__Petunjuk Tugas__:
A) Kutip bagian teks tentang pembagian bid'ah dari "2. Al Hafizh" sampai "melihat contoh sebelumnya.".
B) Dalam teks tentang pembagian bid'ah, jelaskan dalam satu sampai tiga kalimat bid'ah dan perkara baru seperti apa yang dicela menurut Al Hafizh ibn al 'Arabi al Maliki.
C) Menurut kutipan dari Al Imam Muhammad bin Isma'il al Shon'ani dalam teks tentang pembagian bid'ah, ulama membagi bid'ah menjadi berapa bagian?

__Bagian Dokumen__:
Ini kajian terakhir tentang bid'ah
dari dua tulisan sebelumnya,selamat membacanya.
Pendapat Beberapa Ulama dalam
membagi bid’ah
1. Imam Nawawi dalam kitabnya Tahdzib
al asma’ wa al lughot, jilid 3, hal 22, mengatakan :
“Bid’ah terbagi menjadi dua hal, yang hasanah
(baik) dan yang qobihah (buruk)”
2. Al Hafizh ibn al ‘Arabi al Maliki
Nama lengkapnya adalah Abu Bakar al ‘Arabi al Maliki,
seorang pakar hadis yang bergelar al Hafizh, mufassir dan pakar fiqh dalam
madzab Imam al Maliki. Dalam kitabnya ‘Aridhat al Ahwadzi Syarh Jami’ al
Tirmidzi jilid 10 halaman 417, mengatakan:“Umar berkata,
Ini sebaik-baik
bid’ah”. Bid’ah yang dicela hanyalah semua bid’ah yang bertentangan dengan as
sunnah. Dan perkara baru yang dicela adalah yang mengajak kepada kesesatan
“
3. Al Imam Muhammad bin Isma’il al Shon’ani
Dalam
kitabnya Subulus Salam, Syarh Bulugh al Maram jilid 2 halaman 48, mengatakan :
“ Bid’ah
menurut bahasa adalah sesuatu yang dilakukan tanpa melihat contoh sebelumnya.
Dan yang dimaksud dengan bid’ah disini adalah sesuatu yang dilakukan tanpa
didahului adanya syara’ dari Al Qur’an dan as sunnah. Dan sungguh ulama telah
membagi bid’ah menjadi lima bagian :
1. Bid’ah yang wajib, seperti
menjaga ilmu-ilmu agama dengan membukukannya dan menolak terhadap
kelompok-kelompok sesat dengan (tetap) menegakkan dalil-dalil.

__Data Hasil Ekstraksi__:

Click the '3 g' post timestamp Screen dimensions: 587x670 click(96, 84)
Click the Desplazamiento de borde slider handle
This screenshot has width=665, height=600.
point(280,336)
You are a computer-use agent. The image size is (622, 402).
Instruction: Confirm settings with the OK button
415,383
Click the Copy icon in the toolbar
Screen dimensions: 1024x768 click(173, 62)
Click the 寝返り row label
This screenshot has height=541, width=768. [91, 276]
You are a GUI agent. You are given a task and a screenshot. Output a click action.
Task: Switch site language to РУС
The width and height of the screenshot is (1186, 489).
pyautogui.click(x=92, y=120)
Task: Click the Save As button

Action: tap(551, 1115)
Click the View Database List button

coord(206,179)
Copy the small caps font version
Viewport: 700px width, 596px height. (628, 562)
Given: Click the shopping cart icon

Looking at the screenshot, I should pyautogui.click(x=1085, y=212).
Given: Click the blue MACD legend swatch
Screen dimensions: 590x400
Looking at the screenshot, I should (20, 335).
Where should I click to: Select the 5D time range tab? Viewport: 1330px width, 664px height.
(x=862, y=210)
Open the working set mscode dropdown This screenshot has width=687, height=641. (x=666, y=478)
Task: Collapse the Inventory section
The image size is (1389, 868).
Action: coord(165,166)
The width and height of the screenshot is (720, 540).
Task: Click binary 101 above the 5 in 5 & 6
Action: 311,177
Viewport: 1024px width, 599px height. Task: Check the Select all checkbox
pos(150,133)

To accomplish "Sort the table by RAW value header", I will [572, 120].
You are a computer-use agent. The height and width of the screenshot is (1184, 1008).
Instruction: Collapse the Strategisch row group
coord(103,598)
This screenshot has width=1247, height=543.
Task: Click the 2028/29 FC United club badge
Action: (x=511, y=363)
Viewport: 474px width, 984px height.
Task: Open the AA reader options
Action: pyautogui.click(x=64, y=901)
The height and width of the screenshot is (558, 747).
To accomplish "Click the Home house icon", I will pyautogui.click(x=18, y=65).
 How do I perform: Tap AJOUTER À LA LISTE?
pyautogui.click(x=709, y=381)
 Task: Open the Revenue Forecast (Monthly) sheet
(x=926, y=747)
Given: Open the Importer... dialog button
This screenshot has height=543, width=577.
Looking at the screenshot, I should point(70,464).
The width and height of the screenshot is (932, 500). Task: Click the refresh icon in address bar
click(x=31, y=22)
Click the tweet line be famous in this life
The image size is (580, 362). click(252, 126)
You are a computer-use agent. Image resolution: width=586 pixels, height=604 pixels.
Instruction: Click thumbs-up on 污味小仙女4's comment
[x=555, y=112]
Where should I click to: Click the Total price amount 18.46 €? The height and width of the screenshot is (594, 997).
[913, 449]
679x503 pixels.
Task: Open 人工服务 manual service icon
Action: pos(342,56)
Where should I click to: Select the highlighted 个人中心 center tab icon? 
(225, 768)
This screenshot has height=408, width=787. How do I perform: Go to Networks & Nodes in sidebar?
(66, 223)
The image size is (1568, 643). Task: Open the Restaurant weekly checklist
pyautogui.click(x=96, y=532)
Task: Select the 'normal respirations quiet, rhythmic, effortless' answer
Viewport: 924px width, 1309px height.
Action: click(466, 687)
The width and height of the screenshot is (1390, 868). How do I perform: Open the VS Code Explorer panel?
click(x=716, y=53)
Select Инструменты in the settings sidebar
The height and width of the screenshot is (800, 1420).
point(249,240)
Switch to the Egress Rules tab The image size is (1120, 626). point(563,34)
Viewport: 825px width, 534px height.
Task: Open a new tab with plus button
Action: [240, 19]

__Jawaban Tiap Tugas__:
A)
2. Al Hafizh ibn al ‘Arabi al Maliki
Nama lengkapnya adalah Abu Bakar al ‘Arabi al Maliki,
seorang pakar hadis yang bergelar al Hafizh, mufassir dan pakar fiqh dalam
madzab Imam al Maliki. Dalam kitabnya ‘Aridhat al Ahwadzi Syarh Jami’ al
Tirmidzi jilid 10 halaman 417, mengatakan:“Umar berkata,
Ini sebaik-baik
bid’ah”. Bid’ah yang dicela hanyalah semua bid’ah yang bertentangan dengan as
sunnah. Dan perkara baru yang dicela adalah yang mengajak kepada kesesatan
“
3. Al Imam Muhammad bin Isma’il al Shon’ani
Dalam
kitabnya Subulus Salam, Syarh Bulugh al Maram jilid 2 halaman 48, mengatakan :
“ Bid’ah
menurut bahasa adalah sesuatu yang dilakukan tanpa melihat contoh sebelumnya.

B) Menurut Al Hafizh ibn al 'Arabi al Maliki, bid'ah yang dicela hanyalah bid'ah yang bertentangan dengan as sunnah. Perkara baru yang dicela adalah perkara yang mengajak kepada kesesatan.

C) Lima bagian.